Published August 2016
Methyl methacrylate (MMA) is by far the most important methacrylic acid ester. It is a colorless, volatile, flammable liquid that is slightly soluble in water. It polymerizes readily upon heating in the presence of a free radical initiator to form polymethylmethacrylate (PMMA) resins, which have excellent transparency, strength, and outdoor durability. MMA is also copolymerized with other monomers (vinyl acetate, acrylate esters, or other methacrylates); the bulk of consumption is in acrylic polymers.
The following pie chart shows world consumption of methyl methacrylate:
MMA is widely used used in large amounts for the production of polymethylmethacrylate (PMMA) resins, which are used in applications such as cast and extruded sheet and resins for injection molding and extrusion. MMA is also used extensively in surface coatings (acrylic latexes, lacquers, and enamels) and adhesives. Other important applications for MMA include use for impact modification and as processing aids; as emulsion polymers principally for paper, textiles, leather, and floor polishes; in mineral-filled sheet; polyesters; and polymer concrete. Methyl methacrylate is also used as a starting material to manufacture other esters of methacrylic acid (via transesterification).

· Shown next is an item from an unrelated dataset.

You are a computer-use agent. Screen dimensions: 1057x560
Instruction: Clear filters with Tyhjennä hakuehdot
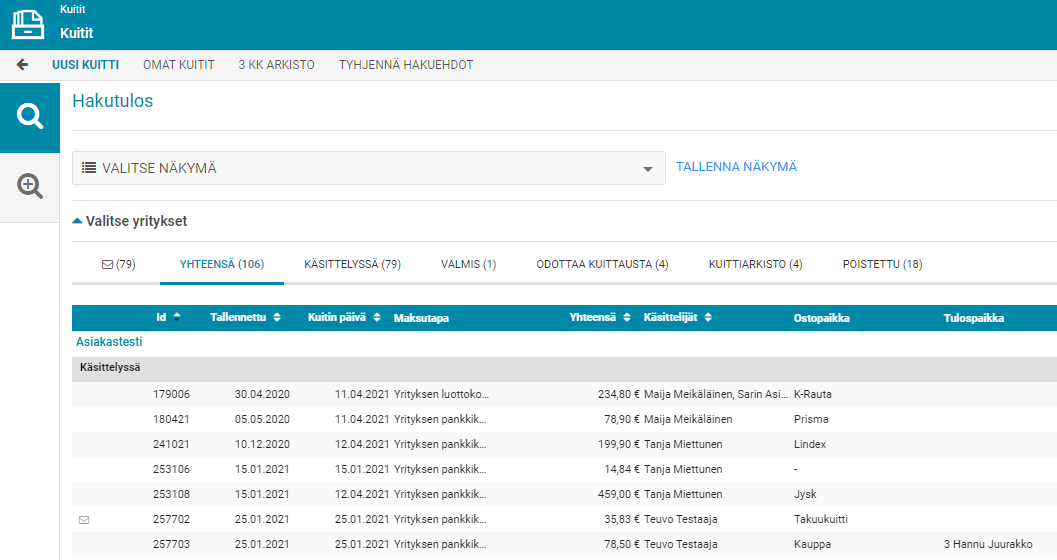click(x=405, y=65)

Residential and commercial construction, remodeling activity, automotive applications, and original equipment manufacture account for approximately 80–85% of world MMA consumption. Demand for these markets is greatly influenced by general economic conditions. As a result, demand for methyl methacrylate largely follows the patterns of the leading world economies. The markets for methyl methacrylate are largely captive; many of the larger producers consume 50–60% of their production captively, mainly for PMMA resins or surface coatings.
In 2013, China surpassed the United States as the largest MMA consumer in the world. By 2020, Chinese MMA consumption will account for about 25% of world consumption. Consumption of MMA is forecast to grow at an average annual rate of 3% during 2015–20.